Questo procedimento prolungato ovviamente può determinare un costo più alto.

Ci sono delle annate con raccolte molto buone, come accade con il vino. Alcune torte da 280 grammi possono valere anche a 50/70 euro al pezzo.

L’invecchiamento non è possibile solo con i fermentati, ma anche con altri tipi di tè. In questi anni si sperimenta proprio su questo fronte: possiamo avere degli Oolong semi ossidati che vengono invecchiati e subiscono una fase di torrefazione alla fine.

In questo caso le foglie vengono tradizionalmente conservate in barattoli di ceramica sigillati per vedere la loro evoluzione negli anni. Stessa cosa con i tè bianchi che permettono delle belle evoluzioni: alcuni prendono un colore nell’infusione simili al tè nero perché sviluppano una componente chimica molto più matura.

So di recente che sono state delle sperimentazioni in Giappone anche con i tè verdi, conservati nelle giuste caratteristiche in forme pressate. Anche il tè nero viene stagionato.

In ogni caso, da quello che ho osservato tra i tè invecchiati, non si va oltre i 30 anni, perché è possibile che chimicamente non si ottiene più tanto e c’è il rischio che peggiori.

Una volta usata la torta comunque, la si può richiudere e conservare ulteriormente. Alcune persone prendono questa forma, la spezzettano con un coltellino e ne ricavano delle scaglie che possono esser pesate e messe ad infusione.”

Ci parla della tostatura delle foglie? Quando si interviene e per raggiungere quale risultato finale?

“La tostatura riguarda alcuni tipi di tè. Quella che chiamiamo normalmente tostatura si può più correttamente definire torrefazione per fare una distinzione: la fase di blocco di ossidazione in cui le foglie vengono messe a cuocere nei calderoni, viene chiamata tostatura e conferisce delle note di nocciola e di castagna.

La torrefazione invece (in inglese roasting) è una fase di essicazione aggiuntiva che viene usata per dare un profilo particolare aromatico ai tè: degli Oolong vengono arrostiti, come quelli di roccia che sono specifici di una zona nel Fujian nella zona montuosa di Wuyi Shan.

Qui le piante crescono su dei suoli minerali e la lavorazione si completa con la torrefazione che dà una nota molto caramellata, di melassa, di fava di cacao.

La cosa bella è che la fase di torrefazione li rende adatti ad essere consumati anche molto dopo la lavorazione e si acquistano nel momento in cui vengono torrefatti.

Sono raccolti in primavera, conservati sino a giugno-luglio dove vengono tostati e lì venduti.

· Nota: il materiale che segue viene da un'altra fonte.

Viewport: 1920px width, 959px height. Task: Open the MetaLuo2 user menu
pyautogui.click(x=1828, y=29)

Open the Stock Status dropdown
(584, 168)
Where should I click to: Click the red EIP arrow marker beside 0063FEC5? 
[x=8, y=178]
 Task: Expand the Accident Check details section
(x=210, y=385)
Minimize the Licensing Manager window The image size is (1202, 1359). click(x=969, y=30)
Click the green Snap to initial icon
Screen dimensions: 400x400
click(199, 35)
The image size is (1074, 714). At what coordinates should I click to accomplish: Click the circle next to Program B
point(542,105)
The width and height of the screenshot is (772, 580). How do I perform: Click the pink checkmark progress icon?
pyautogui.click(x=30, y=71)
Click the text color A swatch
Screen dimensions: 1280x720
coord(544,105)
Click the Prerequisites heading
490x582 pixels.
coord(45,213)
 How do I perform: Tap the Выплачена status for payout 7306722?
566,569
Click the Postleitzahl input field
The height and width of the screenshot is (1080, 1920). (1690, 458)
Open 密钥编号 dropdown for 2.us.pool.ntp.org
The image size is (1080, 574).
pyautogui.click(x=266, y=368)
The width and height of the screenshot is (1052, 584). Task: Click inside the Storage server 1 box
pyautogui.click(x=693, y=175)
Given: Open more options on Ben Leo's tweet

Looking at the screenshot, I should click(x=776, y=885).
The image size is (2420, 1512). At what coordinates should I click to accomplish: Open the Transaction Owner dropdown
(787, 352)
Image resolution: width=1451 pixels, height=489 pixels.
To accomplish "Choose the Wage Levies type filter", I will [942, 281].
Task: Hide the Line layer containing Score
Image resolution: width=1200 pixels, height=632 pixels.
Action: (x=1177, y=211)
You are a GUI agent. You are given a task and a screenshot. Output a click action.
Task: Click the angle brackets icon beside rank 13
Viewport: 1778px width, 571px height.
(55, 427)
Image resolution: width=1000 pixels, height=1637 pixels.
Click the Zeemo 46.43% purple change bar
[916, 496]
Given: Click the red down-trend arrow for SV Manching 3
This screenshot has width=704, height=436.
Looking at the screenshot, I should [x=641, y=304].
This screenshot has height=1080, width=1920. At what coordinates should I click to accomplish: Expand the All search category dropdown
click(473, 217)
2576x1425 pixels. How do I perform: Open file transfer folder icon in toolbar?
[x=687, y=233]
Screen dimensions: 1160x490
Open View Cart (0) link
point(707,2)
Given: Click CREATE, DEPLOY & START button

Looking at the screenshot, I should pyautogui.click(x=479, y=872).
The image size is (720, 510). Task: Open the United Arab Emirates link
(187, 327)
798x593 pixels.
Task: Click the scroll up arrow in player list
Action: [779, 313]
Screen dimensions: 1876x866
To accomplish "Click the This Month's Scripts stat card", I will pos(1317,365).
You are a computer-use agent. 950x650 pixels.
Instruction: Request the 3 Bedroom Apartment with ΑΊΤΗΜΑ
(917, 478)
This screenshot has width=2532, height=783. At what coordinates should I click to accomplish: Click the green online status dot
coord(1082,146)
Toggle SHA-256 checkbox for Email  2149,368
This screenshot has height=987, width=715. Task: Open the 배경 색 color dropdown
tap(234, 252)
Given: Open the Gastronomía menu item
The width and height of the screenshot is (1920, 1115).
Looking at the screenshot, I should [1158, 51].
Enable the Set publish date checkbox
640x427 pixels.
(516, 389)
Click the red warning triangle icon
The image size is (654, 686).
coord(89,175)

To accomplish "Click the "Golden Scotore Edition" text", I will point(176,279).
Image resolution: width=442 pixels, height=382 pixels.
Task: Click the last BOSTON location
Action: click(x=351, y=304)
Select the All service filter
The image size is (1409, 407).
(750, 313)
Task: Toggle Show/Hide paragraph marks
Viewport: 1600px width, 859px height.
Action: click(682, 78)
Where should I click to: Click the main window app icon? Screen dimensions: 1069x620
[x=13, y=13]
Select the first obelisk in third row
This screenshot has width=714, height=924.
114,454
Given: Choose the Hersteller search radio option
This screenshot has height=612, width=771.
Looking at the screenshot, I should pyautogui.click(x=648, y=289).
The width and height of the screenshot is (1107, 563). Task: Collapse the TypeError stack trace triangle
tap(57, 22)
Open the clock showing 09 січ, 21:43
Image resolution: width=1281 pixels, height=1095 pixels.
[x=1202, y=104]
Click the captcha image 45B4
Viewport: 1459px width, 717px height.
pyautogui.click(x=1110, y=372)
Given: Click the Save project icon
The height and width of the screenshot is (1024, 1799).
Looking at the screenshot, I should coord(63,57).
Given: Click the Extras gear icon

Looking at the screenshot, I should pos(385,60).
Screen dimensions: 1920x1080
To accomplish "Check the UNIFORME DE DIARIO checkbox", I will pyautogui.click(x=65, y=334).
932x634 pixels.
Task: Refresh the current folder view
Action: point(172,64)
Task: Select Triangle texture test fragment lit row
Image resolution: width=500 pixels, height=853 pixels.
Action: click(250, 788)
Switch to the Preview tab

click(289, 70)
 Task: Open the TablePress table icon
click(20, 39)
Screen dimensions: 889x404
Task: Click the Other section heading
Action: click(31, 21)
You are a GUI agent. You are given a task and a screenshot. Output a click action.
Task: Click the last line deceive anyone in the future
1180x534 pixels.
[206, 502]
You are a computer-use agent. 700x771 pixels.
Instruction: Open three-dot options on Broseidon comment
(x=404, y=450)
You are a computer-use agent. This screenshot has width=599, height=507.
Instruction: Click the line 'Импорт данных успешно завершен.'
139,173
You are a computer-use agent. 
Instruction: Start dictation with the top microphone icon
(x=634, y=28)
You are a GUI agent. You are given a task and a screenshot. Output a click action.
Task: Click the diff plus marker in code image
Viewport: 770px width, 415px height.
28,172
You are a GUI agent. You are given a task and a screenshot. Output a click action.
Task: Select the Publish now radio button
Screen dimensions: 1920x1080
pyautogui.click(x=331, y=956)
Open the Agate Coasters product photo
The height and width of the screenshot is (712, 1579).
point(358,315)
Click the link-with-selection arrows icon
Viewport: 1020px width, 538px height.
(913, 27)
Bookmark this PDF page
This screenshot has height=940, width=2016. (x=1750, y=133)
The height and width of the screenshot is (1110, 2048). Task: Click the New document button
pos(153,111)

Vengono di solito acquistati ed è consigliato di consumarli dopo sei mesi perché si lascia il tempo alla torrefazione di maturare e di non sentirne soltanto la componente fumosa.

Non è l’unico tè che viene torrefatto: anche i tè verdi in Giappone vengono sottoposti a questo processo, così come i tè neri. Dipende dal tipo di materiale che si ha in mano e da quali caratteristiche aromatiche si vogliono ottenere.”